→ **Brief**: In the records below, find the line that contains "Anasayfa (26, 44)" and the line that contains "Notizie (380, 928)", then retype exactly those two lines and every line between them.

→ **Source material**:
^^^^^^^^^^^^^^^^
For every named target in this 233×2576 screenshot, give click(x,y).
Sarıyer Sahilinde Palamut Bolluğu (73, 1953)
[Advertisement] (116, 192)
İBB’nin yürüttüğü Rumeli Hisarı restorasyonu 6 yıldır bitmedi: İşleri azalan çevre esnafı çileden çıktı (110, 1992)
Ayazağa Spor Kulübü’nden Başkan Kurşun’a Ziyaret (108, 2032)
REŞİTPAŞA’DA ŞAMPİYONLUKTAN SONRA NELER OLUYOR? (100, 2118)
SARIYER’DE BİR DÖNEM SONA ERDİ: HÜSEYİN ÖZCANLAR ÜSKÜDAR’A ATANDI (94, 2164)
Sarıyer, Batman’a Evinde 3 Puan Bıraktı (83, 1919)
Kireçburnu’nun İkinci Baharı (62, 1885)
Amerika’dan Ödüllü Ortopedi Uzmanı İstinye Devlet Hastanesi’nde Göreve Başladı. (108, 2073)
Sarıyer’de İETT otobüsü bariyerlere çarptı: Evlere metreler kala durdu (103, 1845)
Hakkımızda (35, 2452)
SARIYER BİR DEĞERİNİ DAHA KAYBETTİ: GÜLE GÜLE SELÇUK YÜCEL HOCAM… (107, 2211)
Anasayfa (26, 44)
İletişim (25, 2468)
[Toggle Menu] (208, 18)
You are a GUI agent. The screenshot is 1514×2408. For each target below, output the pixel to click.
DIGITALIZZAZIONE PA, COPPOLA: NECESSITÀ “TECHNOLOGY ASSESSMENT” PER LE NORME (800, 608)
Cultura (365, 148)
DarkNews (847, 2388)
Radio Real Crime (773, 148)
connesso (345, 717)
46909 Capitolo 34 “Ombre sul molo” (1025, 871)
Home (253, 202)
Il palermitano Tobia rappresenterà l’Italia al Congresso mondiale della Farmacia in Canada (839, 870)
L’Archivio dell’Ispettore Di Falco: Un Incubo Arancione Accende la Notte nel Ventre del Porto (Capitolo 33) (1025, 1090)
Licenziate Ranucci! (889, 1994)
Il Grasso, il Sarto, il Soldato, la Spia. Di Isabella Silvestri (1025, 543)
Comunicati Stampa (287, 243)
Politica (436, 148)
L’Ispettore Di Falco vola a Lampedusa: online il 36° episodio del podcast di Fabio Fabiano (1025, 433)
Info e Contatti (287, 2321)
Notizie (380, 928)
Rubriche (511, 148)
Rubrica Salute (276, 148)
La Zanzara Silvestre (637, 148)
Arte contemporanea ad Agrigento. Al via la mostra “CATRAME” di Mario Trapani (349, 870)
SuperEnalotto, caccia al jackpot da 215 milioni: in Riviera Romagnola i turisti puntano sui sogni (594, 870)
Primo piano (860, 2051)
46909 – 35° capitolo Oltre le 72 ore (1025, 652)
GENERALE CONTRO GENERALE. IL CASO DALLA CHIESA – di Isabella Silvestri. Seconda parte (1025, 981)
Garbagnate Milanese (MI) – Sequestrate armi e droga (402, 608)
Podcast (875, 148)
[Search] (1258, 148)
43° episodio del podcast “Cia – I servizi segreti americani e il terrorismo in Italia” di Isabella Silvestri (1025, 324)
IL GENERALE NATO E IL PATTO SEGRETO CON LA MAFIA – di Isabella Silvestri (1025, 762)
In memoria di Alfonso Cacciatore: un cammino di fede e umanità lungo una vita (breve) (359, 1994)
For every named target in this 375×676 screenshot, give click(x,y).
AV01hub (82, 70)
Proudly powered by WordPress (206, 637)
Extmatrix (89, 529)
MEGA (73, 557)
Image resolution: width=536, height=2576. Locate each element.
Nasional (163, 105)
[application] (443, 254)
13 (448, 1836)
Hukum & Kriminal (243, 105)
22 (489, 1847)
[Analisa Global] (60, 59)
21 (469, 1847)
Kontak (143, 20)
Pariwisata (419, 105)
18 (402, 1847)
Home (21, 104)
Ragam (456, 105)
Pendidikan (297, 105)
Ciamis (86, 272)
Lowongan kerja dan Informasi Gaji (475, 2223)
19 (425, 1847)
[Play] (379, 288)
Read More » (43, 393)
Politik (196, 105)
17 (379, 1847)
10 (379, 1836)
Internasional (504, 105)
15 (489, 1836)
^^^^^^^^^^^^^^^^
→ **Written reply**:
Anasayfa (26, 44)
İletişim (25, 2468)
[Toggle Menu] (208, 18)
You are a GUI agent. The screenshot is 1514×2408. For each target below, output the pixel to click.
DIGITALIZZAZIONE PA, COPPOLA: NECESSITÀ “TECHNOLOGY ASSESSMENT” PER LE NORME (800, 608)
Cultura (365, 148)
DarkNews (847, 2388)
Radio Real Crime (773, 148)
connesso (345, 717)
46909 Capitolo 34 “Ombre sul molo” (1025, 871)
Home (253, 202)
Il palermitano Tobia rappresenterà l’Italia al Congresso mondiale della Farmacia in Canada (839, 870)
L’Archivio dell’Ispettore Di Falco: Un Incubo Arancione Accende la Notte nel Ventre del Porto (Capitolo 33) (1025, 1090)
Licenziate Ranucci! (889, 1994)
Il Grasso, il Sarto, il Soldato, la Spia. Di Isabella Silvestri (1025, 543)
Comunicati Stampa (287, 243)
Politica (436, 148)
L’Ispettore Di Falco vola a Lampedusa: online il 36° episodio del podcast di Fabio Fabiano (1025, 433)
Info e Contatti (287, 2321)
Notizie (380, 928)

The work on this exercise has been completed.